_DOCUMENT TEXT_
In the 1860s, illustrator and idiot Leopold Trouvelot deliberately brought gypsy moths from France to America. Some outsmarted him and escaped, and they now cause hundreds of millions of dollars in damage each year. This charming film tells the tale and explains our greatest and grossest hope for eradicating them: baculovirus.
Flora Lichtman directed this lovely and colorful concoction. Even the melting caterpillars are kind of pretty.
From the accompanying article at the California Academy of Sciences:
In the 1860s, artist and amateur scientist Leopold Trouvelot hatched an ill-conceived plan to create a new type of silk—a plan that included importing gypsy moth caterpillars (Lymantria dispar) from France to America. Instead of a better textile, Trouvelot created an ecological disaster. When some of his caterpillars escaped into the surrounding Massachusetts countryside, they thrived. Free from many of their native predators, they stripped trees bare as they munched their way across an ever-expanding territory. Nearly 150 years later, gypsy moth populations are still spreading, causing significant damage to deciduous forests wherever they go. (This past summer, caterpillar-induced defoliation was so extensive across New England and the Mid-Atlantic states that it could be seen from space.) But there’s hope for the trees. A virus that causes the caterpillars to melt into piles of goo is helping to keep the gypsy moth in check—and limiting its impact on countless U.S. forests.

_EXTRACTED MATERIAL_

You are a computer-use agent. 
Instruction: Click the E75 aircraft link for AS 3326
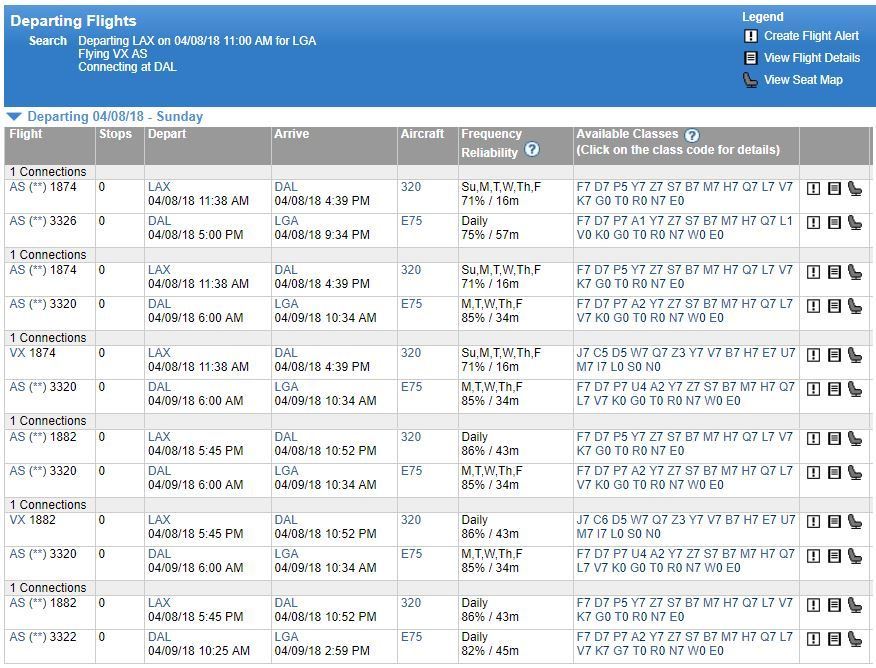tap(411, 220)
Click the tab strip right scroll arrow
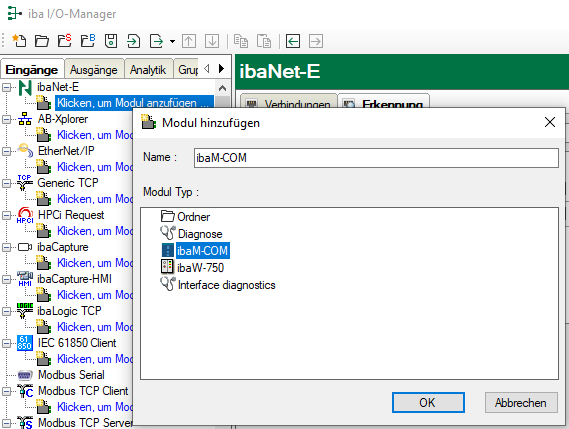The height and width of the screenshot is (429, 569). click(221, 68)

==

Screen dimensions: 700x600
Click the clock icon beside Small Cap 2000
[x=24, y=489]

_REQUIRED ACTIONS_
A – In the gypsy moth text, what did Leopold Trouvelot plan to create?
B – Rewrite the paragraph of the gypsy moth text that begins "In the 1860s, artist and amateur scientist" as a shorter paragraph that keeps its main facts.
C – List every word or phrase the gypsy moth text uses to describe Leopold Trouvelot.

_OUTPUTS FOR THE TASKS_
A – A new type of silk.

B – In the 1860s, Leopold Trouvelot imported gypsy moth caterpillars (Lymantria dispar) from France to America in a plan to create a new type of silk. Some escaped into the Massachusetts countryside, where they thrived without many of their native predators and stripped trees bare. Nearly 150 years later, the moths are still spreading and damaging deciduous forests. This past summer, defoliation across New England and the Mid-Atlantic states could be seen from space. A virus that makes the caterpillars melt into goo is helping to keep them in check and limit the damage to U.S. forests.

C – illustrator, idiot, artist, amateur scientist